It's nice that he adores you so much... but sometimes.. sometimes timing is everything ;-)



This was a cute story...

Timing IS everything--especially when it comes to things sexual. One minute you are hot hot hot then he or she does or says something that interrupts the flow and then it is like a plate of very cold scrambled eggs...
He shoulda known when to keep quiet, instead of reveling in his virility...

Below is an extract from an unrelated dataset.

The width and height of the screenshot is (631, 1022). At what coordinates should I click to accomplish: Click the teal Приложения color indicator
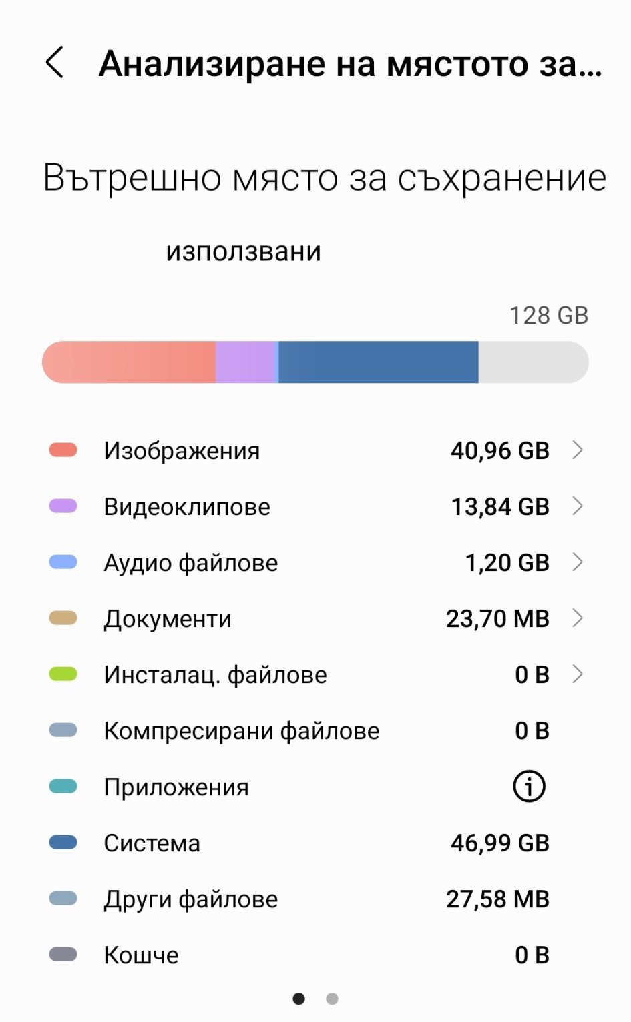(63, 787)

Ruby, it was sweet and innocent and loving. King has a way about him but it was also a little devilish. I knew what he meant but still, there really is "No more room in the inn."
Bonvivant, I didn't have a problem with it because I know what he meant. It wasn't sexual in the way you would think. King is so happy that we finally got married and finally started a family that he is excited and wants the house to be filled with children, laughter and all the wonderful things that make a family a family.

I'm just a guy who loves his wife and our babies.

This is one reason I had my vasectomy. No problems or worries for either of us. Men do adore women.

I'm not ready to have him undergo that yet.

Thank you dear. I'm not ready to be snipped yet.

ugh, he loves u sooooo tho...jules

Jules, I love her to pieces. Wilde is my snugglewugglebunnyboo.

I thought I was your snugglewugglepumpkinpuss?! You are my snugglewugglebunnyboo. : )

*laugh* Awww. He was flirting with you Wilde...but I do see your POV completely. Thanks for the laugh. :))

I had to remind him that while I'm pregnant, I can't GET pregnant. It wasn't like having sex once makes one baby, having sex twice makes two babies. Once I got him to understand the math and biology, everything was fine. LOL.